Knopf, 272 pages, $24.95

Like that lethal dude Liam Neeson plays in the movies, novelist Lauren Fox (“Still Life With Husband,” “Friends Like Us”) has honed a very particular set of skills.

She takes women who are falling apart and pulls wit, snark, pith, and occasional insight out of them. No contemporary novelist makes me stop as often to mark or admire one of her sentences. Plenty of people can write limpid or fancy prose, but Fox ladles out one flavorful reduction of human angst and misery after another.

“Days of Awe” draws its title from the period of the solemn introspection urged upon Jews between Rosh Hashanah and Yom Kippur, though Fox’s narrator, Isabel Applebaum Moore, also experiences gentler moments of wonder and appreciation.

The novel opens at the funeral of Josie, Isabel’s fellow middle-school teacher, who died in a late-night car crash. “She would always be my wild, grieving, huge-hearted, selfish, confident, insecure, extravagant best friend,” Isabel tells us.

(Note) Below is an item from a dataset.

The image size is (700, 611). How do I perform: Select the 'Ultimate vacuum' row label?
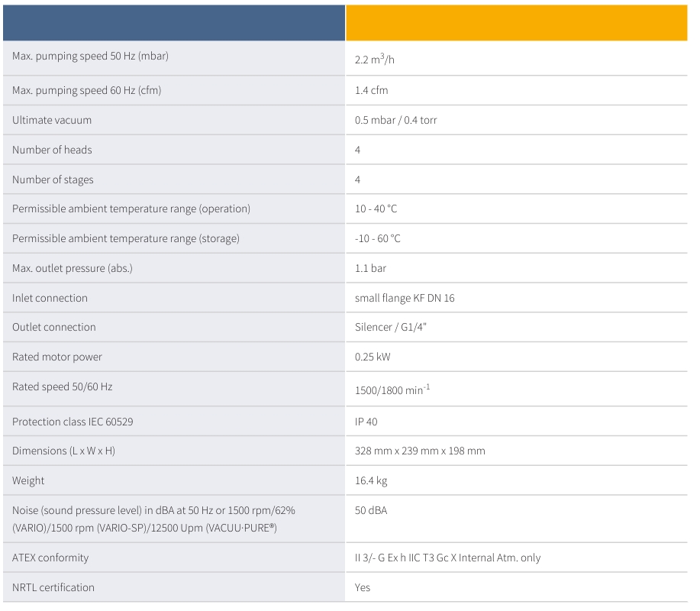pos(52,120)
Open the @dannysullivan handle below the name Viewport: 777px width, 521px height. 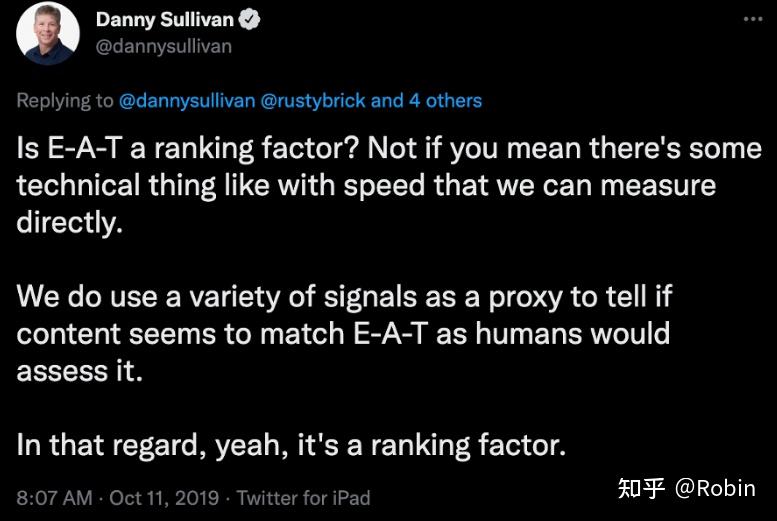(x=164, y=47)

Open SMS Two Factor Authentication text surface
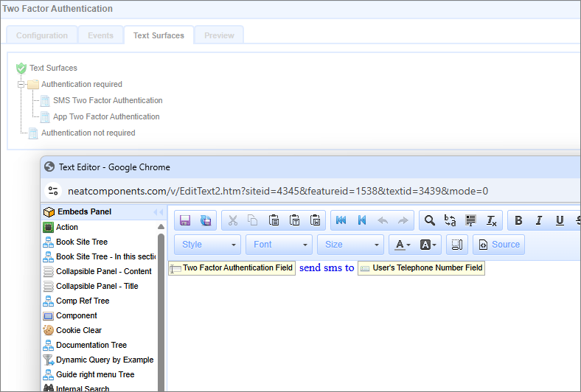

Moving backward and forward, Isabel recounts the history of their friendship while unraveling the skein of events and decisions that led to her death. Josie had been married to Mark, Isabel’s childhood buddy and Hebrew school classmate; Izzy and her husband, the gentle gentile Chris, often hung out with them. The more outgoing Josie seizes Isabel as a BFF on the day they meet, bonding over inanities at a faculty meeting; readers will detect, almost immediately, edgy and manic notes in her behavior.

Intersecting the horizontal axis of the couples, Fox gives us the vertical of Izzy with her mother Helene and her daughter Hannah, 11 at the outset. Were “Days of Awe” the pilot script for a TV series, actresses would throw elbows to audition for Helene, who escaped the Holocaust as a little girl, unlike her relatives, and lets no one forget that. Eyeballing a contender for Izzy’s affection, Helene whispers to her, “Is he the kind of person who would hide us in an attic?”

But Helene, in the aftermath of a stroke, faces her own diminishment gloomily, unnerving Izzy, the 43-year-old daughter who still depends on her emotionally.

Fox sets her novel in a recognizable Milwaukee. But in one poignant flashback, Izzy, Chris and 4-year-old Hannah wander around the Schlitz Audubon Nature Center until they reach the observation tower.

Not every one climbs it, but each one sees something wonderful.